Золотые апостолы

22
18
20
22
24
26
28
30

— Тогда идите и не грешите!

Когда «монашки», всхлипывая, выбежали за дверь, попадья торжествующе улыбнулась в объектив. Затем достала из кармана узкую черную коробочку и протянула ее к нам. Я увидел светлый пучок, брызнувший из коробочки, и все погасло. Это был пульт дистанционного управления! Все снимала она…

* * *

— Никто не знает, сколько этих «монашек» в монастыре, — сказал Виталик, когда мы вернулись к нему кабинет. — Живут они здесь без всякой прописки (и теперь понятно, почему милиция не обращает на это внимания), постоянно приезжают и уезжают. Все не местные. Местных девушек в «монашки» не берут принципиально. Ранее я не понимал, почему. Теперь ясно: здесь — семья, родственники, могут узнать…

— Как же их могли заставить? — спросила Рита. Лицо у нее было туча — тучей.

— Как и во всех сектах, — пожал плечами Виталик. — Я читал. Специально ходил в библиотеку. Исключительно вегетарианская пища, полный запрет на курение и спиртное, ежедневное промывание мозгов. В виде молитвы или медитации. Механизм отработан давным-давно. Человек теряет собственное «я» и становится полным рабом учителя-гуру.

— Не всегда, — возразил я, вспомнив подслушанный разговор круглолицей. — Некоторые уходят.

— Они же выпивают с клиентами, закусывают ветчинкой, — согласился Виталик, — поэтому, возможно, наступает прозрение. Но нам еще никто не жаловался. А для недовольных у них была не только плетка… — он поставил на стол одну из картонных коробок. — В ночь, когда дьяк на машине гнался за вами, — он посмотрел на меня, — я был дежурным. Постовые гаишники, увидев, что случай смертельный, поступили по инструкции — позвонили мне. Личность погибшего была установлена сразу, и мы поехали к нему домой. Жил он в монастыре, как и отец Константин со своей Раей. Мы вскрыли комнату, все вещи сгрузили в коробки, вот в эти. У меня только вчера руки дошли разобрать. Смотрите!

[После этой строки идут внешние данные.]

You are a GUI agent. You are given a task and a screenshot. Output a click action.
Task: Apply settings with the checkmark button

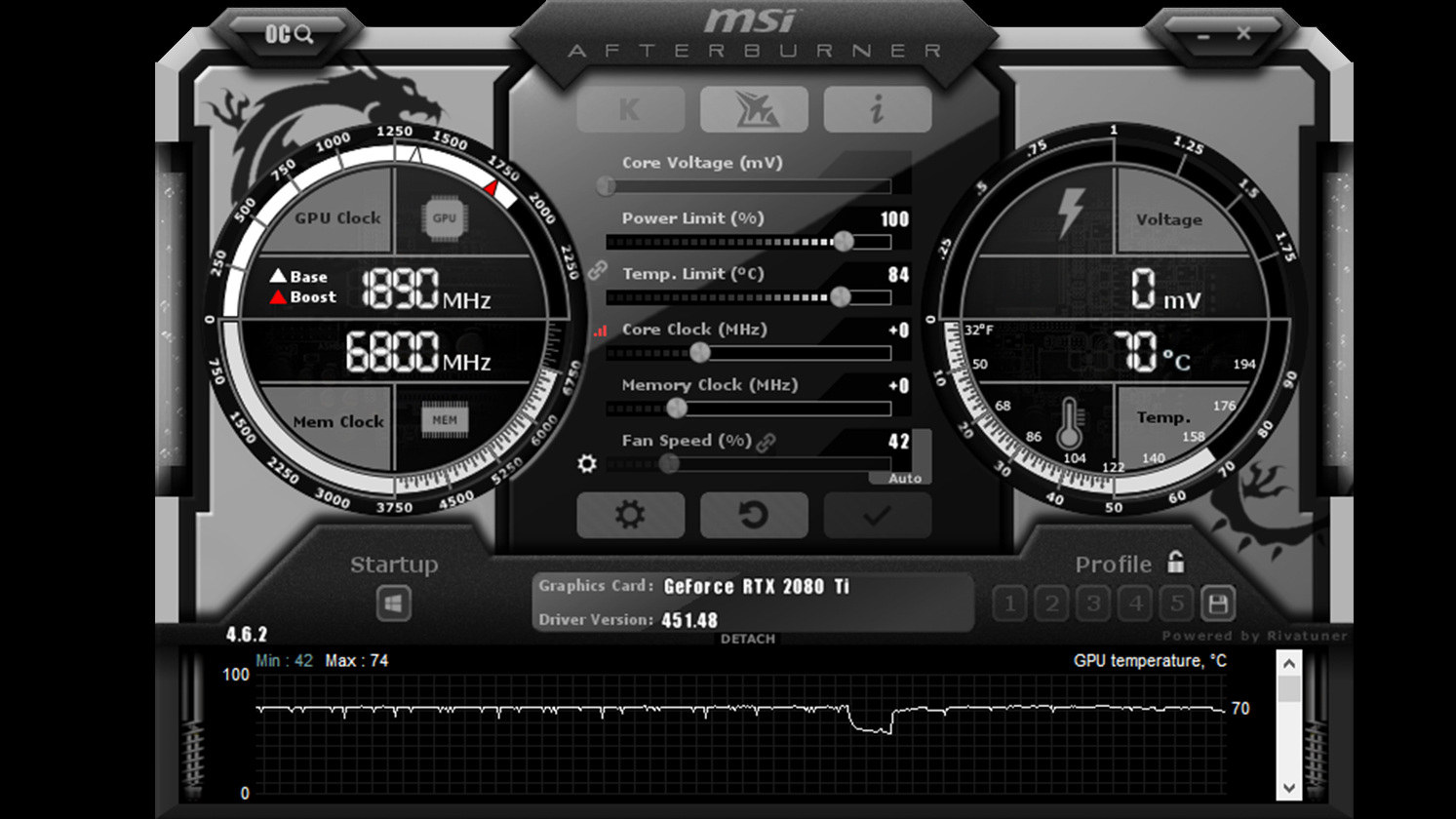[x=877, y=515]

Он достал из коробки и разложил на столе старинного покроя полукафтан из домотканого полотна с бурыми пятнами спереди, такие же шаровары и высокие, старинного покроя сапоги. Сверху бросил седой всклокоченный парик и такую же седую прицепную бороду.

— Батюшки — святы!

Я не удержался и взял в руки парик. Он был сделан профессионально: хорошая основа, мягкий волос…

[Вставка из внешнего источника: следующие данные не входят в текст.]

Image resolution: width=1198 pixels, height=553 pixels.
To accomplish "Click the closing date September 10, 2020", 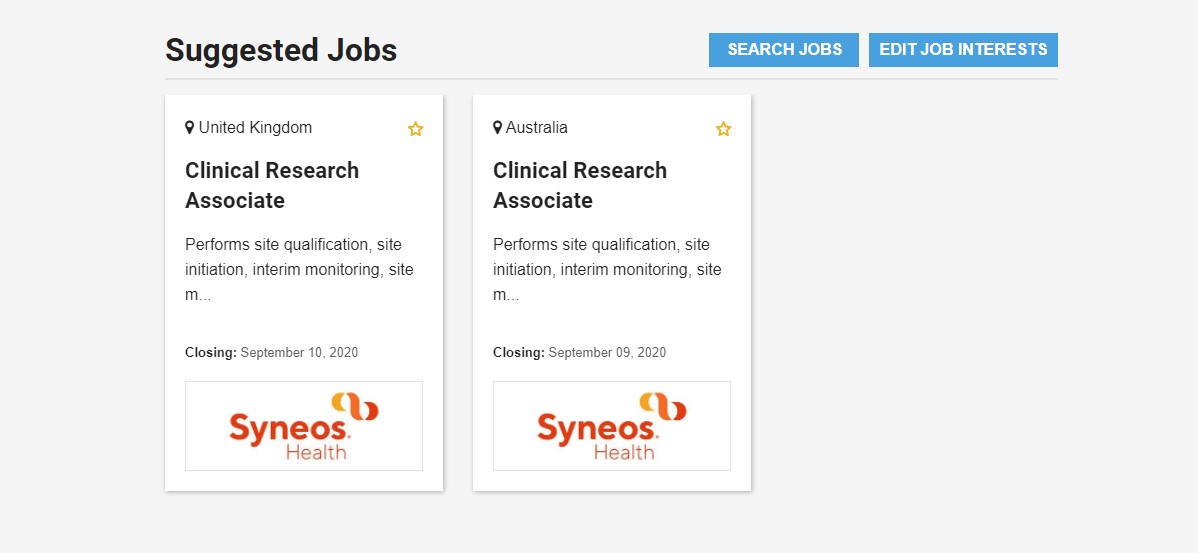I will (299, 353).

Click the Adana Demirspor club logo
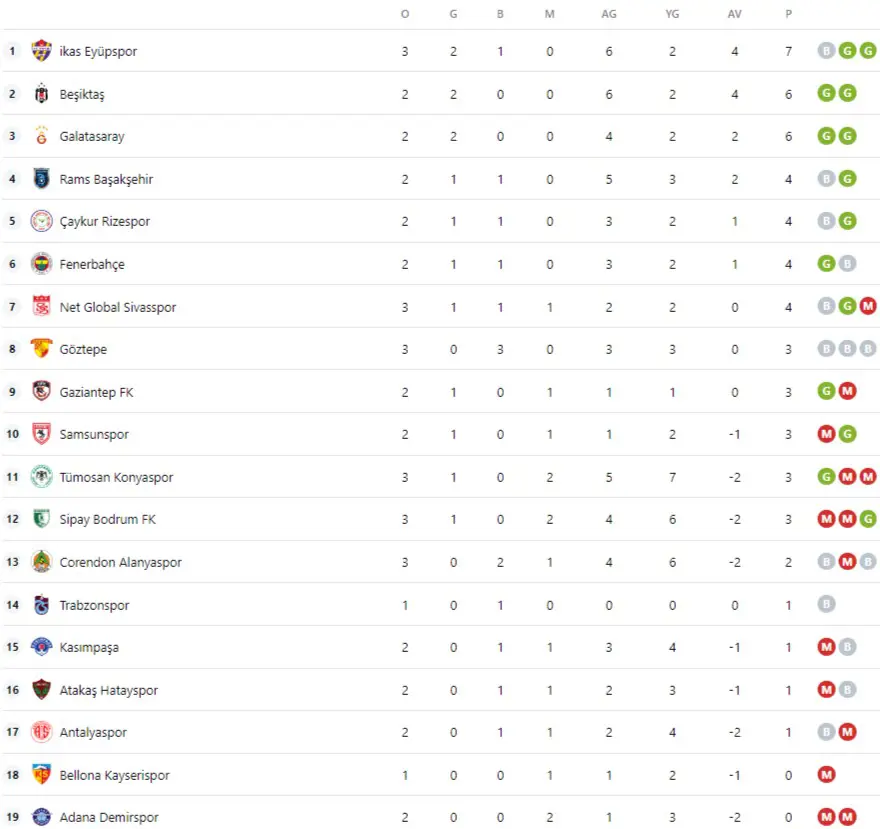(x=41, y=817)
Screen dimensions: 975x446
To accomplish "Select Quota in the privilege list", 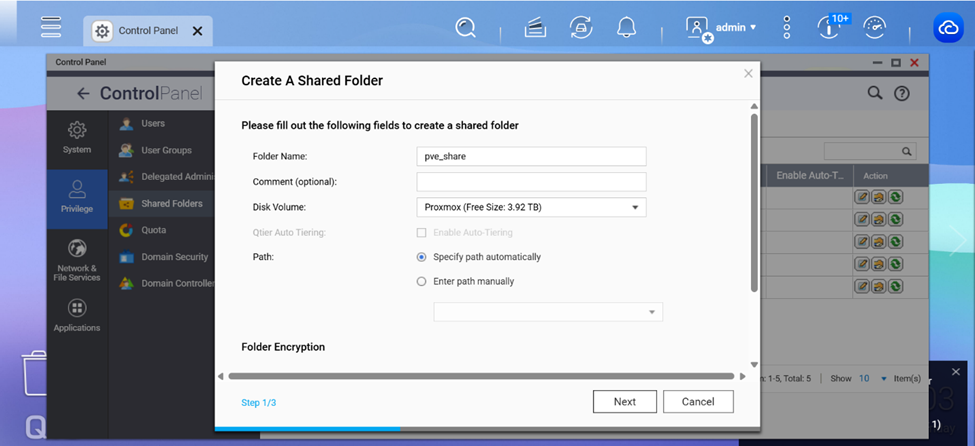I will 153,230.
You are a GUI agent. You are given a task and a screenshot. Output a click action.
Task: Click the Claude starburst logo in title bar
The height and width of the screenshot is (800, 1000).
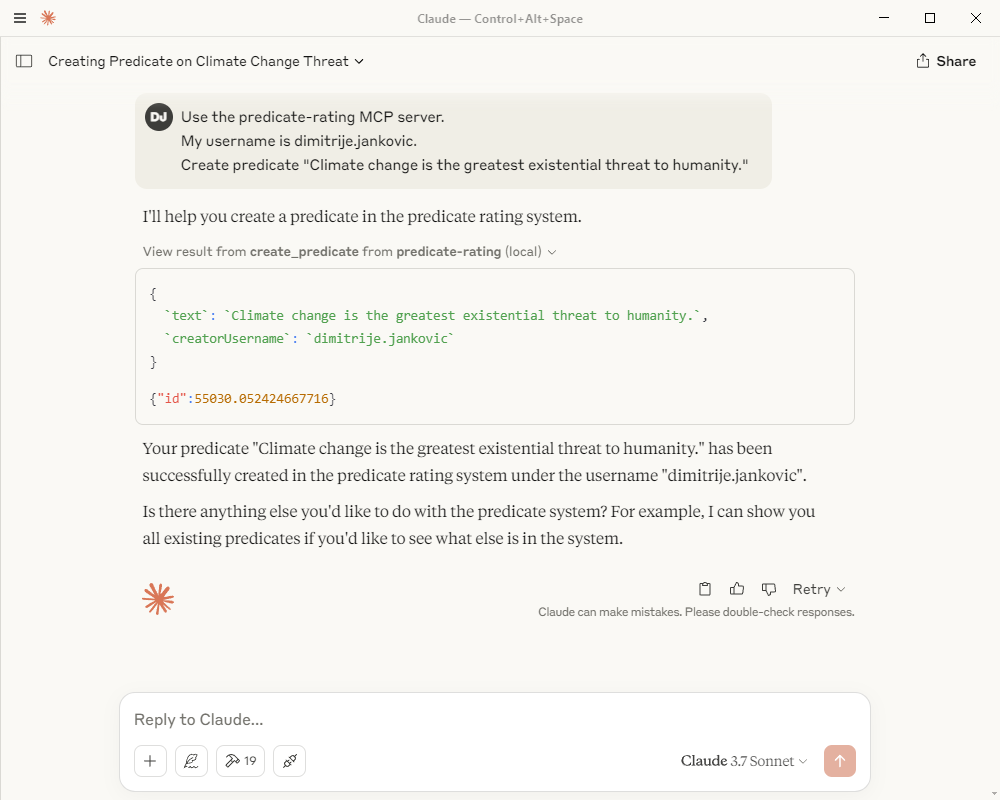pos(48,18)
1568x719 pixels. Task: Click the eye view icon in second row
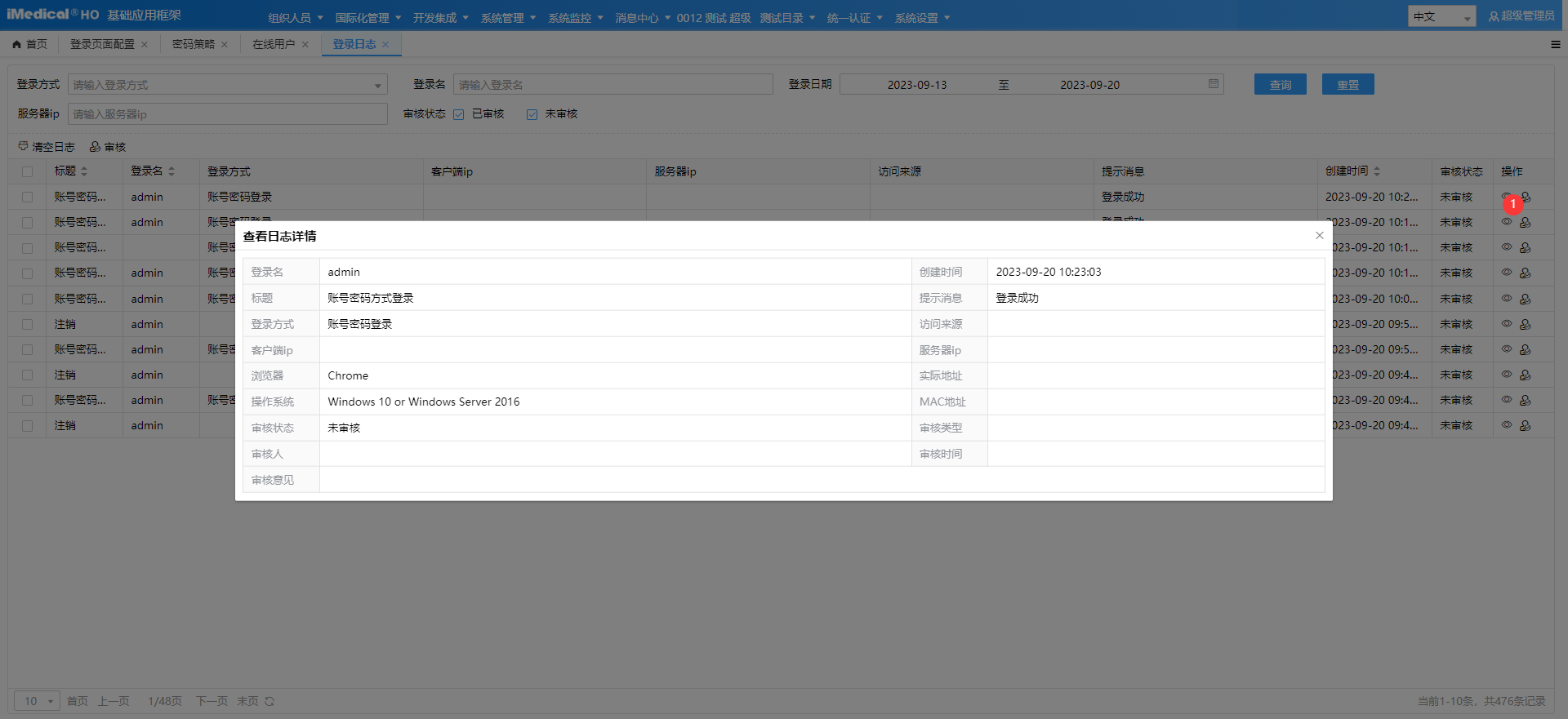pyautogui.click(x=1507, y=222)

— Лицо у него было бледное…

— Вот! — жестом фокусника Виталик выбросил на стол круглую коробочку. — Театральный грим. Я наводил справки: в колонии Геннадий Алексеевич Кнуров, так его звали, был активным участником самодеятельности, играл в спектаклях…

— От него воняло.

— Трудно сунуть в карман кусок падали? — пожал плечами Виталик. — Согласно поверьям, я читал, еретник — это восставший из гроба колдун, который умер, не передав своих чертей кому-то другому. Поэтому бродит неприкаянным, пугая честных христиан. Он должен был вонять. Что и делал…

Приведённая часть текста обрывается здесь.